■ **WHAT THE EXERCISE ASKS**
Reproduce every entry below, replacing "GUI agent" with "interface assistant" wherever it occurs and leaving all other text unchanged.

··········

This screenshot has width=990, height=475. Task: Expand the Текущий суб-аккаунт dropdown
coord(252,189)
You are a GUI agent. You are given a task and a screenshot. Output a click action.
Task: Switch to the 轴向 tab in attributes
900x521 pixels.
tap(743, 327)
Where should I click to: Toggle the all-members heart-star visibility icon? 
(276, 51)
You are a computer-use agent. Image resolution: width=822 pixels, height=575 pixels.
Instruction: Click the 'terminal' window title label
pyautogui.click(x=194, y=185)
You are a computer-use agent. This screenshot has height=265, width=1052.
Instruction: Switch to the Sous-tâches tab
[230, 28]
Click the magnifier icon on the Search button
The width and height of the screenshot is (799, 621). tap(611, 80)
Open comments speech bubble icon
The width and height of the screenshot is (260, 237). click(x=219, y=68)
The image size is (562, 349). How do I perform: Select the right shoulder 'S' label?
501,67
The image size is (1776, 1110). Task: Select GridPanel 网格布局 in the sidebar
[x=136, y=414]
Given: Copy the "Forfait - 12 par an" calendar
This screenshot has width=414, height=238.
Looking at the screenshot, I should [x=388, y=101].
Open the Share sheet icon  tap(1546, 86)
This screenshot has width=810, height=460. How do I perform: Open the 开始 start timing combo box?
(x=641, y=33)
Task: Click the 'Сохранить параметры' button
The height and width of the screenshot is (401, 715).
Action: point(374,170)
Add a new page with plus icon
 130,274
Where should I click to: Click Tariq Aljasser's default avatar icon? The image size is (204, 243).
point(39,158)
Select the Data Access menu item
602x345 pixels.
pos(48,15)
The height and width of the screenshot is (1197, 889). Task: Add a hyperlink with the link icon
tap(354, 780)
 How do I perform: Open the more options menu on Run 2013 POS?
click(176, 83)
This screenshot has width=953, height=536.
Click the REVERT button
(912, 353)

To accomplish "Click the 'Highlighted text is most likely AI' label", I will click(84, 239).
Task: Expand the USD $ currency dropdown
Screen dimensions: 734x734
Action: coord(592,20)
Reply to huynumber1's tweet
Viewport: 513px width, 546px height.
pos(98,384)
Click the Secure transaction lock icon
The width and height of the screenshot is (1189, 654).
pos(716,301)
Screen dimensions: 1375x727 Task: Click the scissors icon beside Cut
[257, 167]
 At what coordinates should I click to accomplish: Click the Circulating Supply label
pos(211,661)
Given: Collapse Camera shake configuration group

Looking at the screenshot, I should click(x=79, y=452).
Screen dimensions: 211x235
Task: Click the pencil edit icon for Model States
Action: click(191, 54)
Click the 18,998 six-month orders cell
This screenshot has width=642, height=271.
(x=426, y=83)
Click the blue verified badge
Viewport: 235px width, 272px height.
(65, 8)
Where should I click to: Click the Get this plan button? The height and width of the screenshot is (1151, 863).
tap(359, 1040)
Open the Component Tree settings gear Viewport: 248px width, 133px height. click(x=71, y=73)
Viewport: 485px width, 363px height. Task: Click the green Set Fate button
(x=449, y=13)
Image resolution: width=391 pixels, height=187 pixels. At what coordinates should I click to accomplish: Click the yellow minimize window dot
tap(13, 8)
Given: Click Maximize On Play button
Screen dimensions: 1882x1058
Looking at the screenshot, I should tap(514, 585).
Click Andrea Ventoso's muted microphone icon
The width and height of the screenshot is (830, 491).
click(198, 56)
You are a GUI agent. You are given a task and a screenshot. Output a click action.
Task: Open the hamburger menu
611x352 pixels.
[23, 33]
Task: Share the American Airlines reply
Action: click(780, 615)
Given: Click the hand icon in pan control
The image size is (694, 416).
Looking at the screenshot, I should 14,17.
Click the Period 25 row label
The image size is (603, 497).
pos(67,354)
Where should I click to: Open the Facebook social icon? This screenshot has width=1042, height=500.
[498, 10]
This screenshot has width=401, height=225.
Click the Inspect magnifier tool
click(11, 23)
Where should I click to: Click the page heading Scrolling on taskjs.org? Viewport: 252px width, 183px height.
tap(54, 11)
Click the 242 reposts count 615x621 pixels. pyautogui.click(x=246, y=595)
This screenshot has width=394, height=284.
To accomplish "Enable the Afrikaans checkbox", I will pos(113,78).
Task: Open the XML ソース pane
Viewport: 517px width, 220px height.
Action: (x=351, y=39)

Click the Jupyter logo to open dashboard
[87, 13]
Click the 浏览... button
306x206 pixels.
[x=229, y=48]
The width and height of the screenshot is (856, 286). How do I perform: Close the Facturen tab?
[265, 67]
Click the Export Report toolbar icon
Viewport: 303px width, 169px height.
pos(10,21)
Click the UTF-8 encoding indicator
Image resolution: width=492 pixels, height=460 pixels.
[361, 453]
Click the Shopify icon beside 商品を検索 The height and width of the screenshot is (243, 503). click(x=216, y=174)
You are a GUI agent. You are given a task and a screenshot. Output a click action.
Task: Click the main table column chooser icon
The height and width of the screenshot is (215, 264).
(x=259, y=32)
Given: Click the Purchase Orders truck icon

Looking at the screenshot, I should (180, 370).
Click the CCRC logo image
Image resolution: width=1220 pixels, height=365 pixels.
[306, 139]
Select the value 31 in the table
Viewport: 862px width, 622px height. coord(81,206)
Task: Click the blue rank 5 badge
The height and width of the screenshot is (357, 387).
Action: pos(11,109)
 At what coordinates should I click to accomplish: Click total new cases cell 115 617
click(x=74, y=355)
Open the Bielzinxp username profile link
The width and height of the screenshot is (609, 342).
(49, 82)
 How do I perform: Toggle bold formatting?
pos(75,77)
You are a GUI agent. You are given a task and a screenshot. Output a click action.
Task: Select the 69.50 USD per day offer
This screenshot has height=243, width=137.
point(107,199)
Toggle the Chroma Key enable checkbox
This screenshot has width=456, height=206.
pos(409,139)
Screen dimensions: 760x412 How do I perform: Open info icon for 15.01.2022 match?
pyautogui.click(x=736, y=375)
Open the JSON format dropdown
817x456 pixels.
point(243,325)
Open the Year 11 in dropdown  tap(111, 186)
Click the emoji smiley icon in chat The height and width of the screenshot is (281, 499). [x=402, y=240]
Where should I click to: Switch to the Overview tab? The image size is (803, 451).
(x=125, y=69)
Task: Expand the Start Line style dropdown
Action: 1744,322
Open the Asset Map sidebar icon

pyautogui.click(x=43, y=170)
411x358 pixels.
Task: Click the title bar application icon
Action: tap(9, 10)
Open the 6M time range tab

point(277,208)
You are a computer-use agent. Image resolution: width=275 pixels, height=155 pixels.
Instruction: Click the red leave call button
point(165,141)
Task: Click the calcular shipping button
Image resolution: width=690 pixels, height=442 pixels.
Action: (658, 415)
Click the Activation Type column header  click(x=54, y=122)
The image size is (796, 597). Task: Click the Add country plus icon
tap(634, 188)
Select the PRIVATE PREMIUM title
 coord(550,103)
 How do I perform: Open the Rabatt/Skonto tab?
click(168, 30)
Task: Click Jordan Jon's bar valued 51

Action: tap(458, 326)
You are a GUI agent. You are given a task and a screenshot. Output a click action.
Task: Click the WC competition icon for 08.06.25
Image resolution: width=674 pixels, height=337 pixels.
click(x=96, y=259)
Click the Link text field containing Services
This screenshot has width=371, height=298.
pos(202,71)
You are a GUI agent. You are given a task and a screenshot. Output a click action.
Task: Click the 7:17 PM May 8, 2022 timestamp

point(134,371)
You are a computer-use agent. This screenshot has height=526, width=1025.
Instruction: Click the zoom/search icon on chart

··········

■ **WRITTEN RESPONSE**
This screenshot has width=990, height=475. Task: Expand the Текущий суб-аккаунт dropdown
coord(252,189)
You are a interface assistant. You are given a task and a screenshot. Output a click action.
Task: Switch to the 轴向 tab in attributes
900x521 pixels.
tap(743, 327)
Where should I click to: Toggle the all-members heart-star visibility icon? 
(276, 51)
You are a computer-use agent. Image resolution: width=822 pixels, height=575 pixels.
Instruction: Click the 'terminal' window title label
pyautogui.click(x=194, y=185)
You are a computer-use agent. This screenshot has height=265, width=1052.
Instruction: Switch to the Sous-tâches tab
[230, 28]
Click the magnifier icon on the Search button
The width and height of the screenshot is (799, 621). tap(611, 80)
Open comments speech bubble icon
The width and height of the screenshot is (260, 237). click(x=219, y=68)
The image size is (562, 349). How do I perform: Select the right shoulder 'S' label?
501,67
The image size is (1776, 1110). Task: Select GridPanel 网格布局 in the sidebar
[x=136, y=414]
Given: Copy the "Forfait - 12 par an" calendar
This screenshot has width=414, height=238.
Looking at the screenshot, I should [x=388, y=101].
Open the Share sheet icon  tap(1546, 86)
This screenshot has width=810, height=460. How do I perform: Open the 开始 start timing combo box?
(x=641, y=33)
Task: Click the 'Сохранить параметры' button
The height and width of the screenshot is (401, 715).
Action: point(374,170)
Add a new page with plus icon
 130,274
Where should I click to: Click Tariq Aljasser's default avatar icon? The image size is (204, 243).
point(39,158)
Select the Data Access menu item
602x345 pixels.
pos(48,15)
The height and width of the screenshot is (1197, 889). Task: Add a hyperlink with the link icon
tap(354, 780)
 How do I perform: Open the more options menu on Run 2013 POS?
click(176, 83)
This screenshot has width=953, height=536.
Click the REVERT button
(912, 353)

To accomplish "Click the 'Highlighted text is most likely AI' label", I will click(84, 239).
Task: Expand the USD $ currency dropdown
Screen dimensions: 734x734
Action: coord(592,20)
Reply to huynumber1's tweet
Viewport: 513px width, 546px height.
pos(98,384)
Click the Secure transaction lock icon
The width and height of the screenshot is (1189, 654).
pos(716,301)
Screen dimensions: 1375x727 Task: Click the scissors icon beside Cut
[257, 167]
 At what coordinates should I click to accomplish: Click the Circulating Supply label
pos(211,661)
Given: Collapse Camera shake configuration group

Looking at the screenshot, I should click(x=79, y=452).
Screen dimensions: 211x235
Task: Click the pencil edit icon for Model States
Action: click(191, 54)
Click the 18,998 six-month orders cell
This screenshot has width=642, height=271.
(x=426, y=83)
Click the blue verified badge
Viewport: 235px width, 272px height.
(65, 8)
Where should I click to: Click the Get this plan button? The height and width of the screenshot is (1151, 863).
tap(359, 1040)
Open the Component Tree settings gear Viewport: 248px width, 133px height. click(x=71, y=73)
Viewport: 485px width, 363px height. Task: Click the green Set Fate button
(x=449, y=13)
Image resolution: width=391 pixels, height=187 pixels. At what coordinates should I click to accomplish: Click the yellow minimize window dot
tap(13, 8)
Given: Click Maximize On Play button
Screen dimensions: 1882x1058
Looking at the screenshot, I should tap(514, 585).
Click Andrea Ventoso's muted microphone icon
The width and height of the screenshot is (830, 491).
click(198, 56)
You are a interface assistant. You are given a task and a screenshot. Output a click action.
Task: Open the hamburger menu
611x352 pixels.
[23, 33]
Task: Share the American Airlines reply
Action: click(780, 615)
Given: Click the hand icon in pan control
The image size is (694, 416).
Looking at the screenshot, I should 14,17.
Click the Period 25 row label
The image size is (603, 497).
pos(67,354)
Where should I click to: Open the Facebook social icon? This screenshot has width=1042, height=500.
[498, 10]
This screenshot has width=401, height=225.
Click the Inspect magnifier tool
click(11, 23)
Where should I click to: Click the page heading Scrolling on taskjs.org? Viewport: 252px width, 183px height.
tap(54, 11)
Click the 242 reposts count 615x621 pixels. pyautogui.click(x=246, y=595)
This screenshot has width=394, height=284.
To accomplish "Enable the Afrikaans checkbox", I will pos(113,78).
Task: Open the XML ソース pane
Viewport: 517px width, 220px height.
Action: (x=351, y=39)

Click the Jupyter logo to open dashboard
[87, 13]
Click the 浏览... button
306x206 pixels.
[x=229, y=48]
The width and height of the screenshot is (856, 286). How do I perform: Close the Facturen tab?
[265, 67]
Click the Export Report toolbar icon
Viewport: 303px width, 169px height.
pos(10,21)
Click the UTF-8 encoding indicator
Image resolution: width=492 pixels, height=460 pixels.
[361, 453]
Click the Shopify icon beside 商品を検索 The height and width of the screenshot is (243, 503). click(x=216, y=174)
You are a interface assistant. You are given a task and a screenshot. Output a click action.
Task: Click the main table column chooser icon
The height and width of the screenshot is (215, 264).
(x=259, y=32)
Given: Click the Purchase Orders truck icon

Looking at the screenshot, I should (180, 370).
Click the CCRC logo image
Image resolution: width=1220 pixels, height=365 pixels.
[306, 139]
Select the value 31 in the table
Viewport: 862px width, 622px height. coord(81,206)
Task: Click the blue rank 5 badge
The height and width of the screenshot is (357, 387).
Action: pos(11,109)
 At what coordinates should I click to accomplish: Click total new cases cell 115 617
click(x=74, y=355)
Open the Bielzinxp username profile link
The width and height of the screenshot is (609, 342).
(49, 82)
 How do I perform: Toggle bold formatting?
pos(75,77)
You are a interface assistant. You are given a task and a screenshot. Output a click action.
Task: Select the 69.50 USD per day offer
This screenshot has height=243, width=137.
point(107,199)
Toggle the Chroma Key enable checkbox
This screenshot has width=456, height=206.
pos(409,139)
Screen dimensions: 760x412 How do I perform: Open info icon for 15.01.2022 match?
pyautogui.click(x=736, y=375)
Open the JSON format dropdown
817x456 pixels.
point(243,325)
Open the Year 11 in dropdown  tap(111, 186)
Click the emoji smiley icon in chat The height and width of the screenshot is (281, 499). [x=402, y=240]
Where should I click to: Switch to the Overview tab? The image size is (803, 451).
(x=125, y=69)
Task: Expand the Start Line style dropdown
Action: 1744,322
Open the Asset Map sidebar icon

pyautogui.click(x=43, y=170)
411x358 pixels.
Task: Click the title bar application icon
Action: tap(9, 10)
Open the 6M time range tab

point(277,208)
You are a computer-use agent. Image resolution: width=275 pixels, height=155 pixels.
Instruction: Click the red leave call button
point(165,141)
Task: Click the calcular shipping button
Image resolution: width=690 pixels, height=442 pixels.
Action: (658, 415)
Click the Activation Type column header  click(x=54, y=122)
The image size is (796, 597). Task: Click the Add country plus icon
tap(634, 188)
Select the PRIVATE PREMIUM title
 coord(550,103)
 How do I perform: Open the Rabatt/Skonto tab?
click(168, 30)
Task: Click Jordan Jon's bar valued 51

Action: tap(458, 326)
You are a interface assistant. You are given a task and a screenshot. Output a click action.
Task: Click the WC competition icon for 08.06.25
Image resolution: width=674 pixels, height=337 pixels.
click(x=96, y=259)
Click the Link text field containing Services
This screenshot has width=371, height=298.
pos(202,71)
You are a interface assistant. You are given a task and a screenshot. Output a click action.
Task: Click the 7:17 PM May 8, 2022 timestamp

point(134,371)
You are a computer-use agent. This screenshot has height=526, width=1025.
Instruction: Click the zoom/search icon on chart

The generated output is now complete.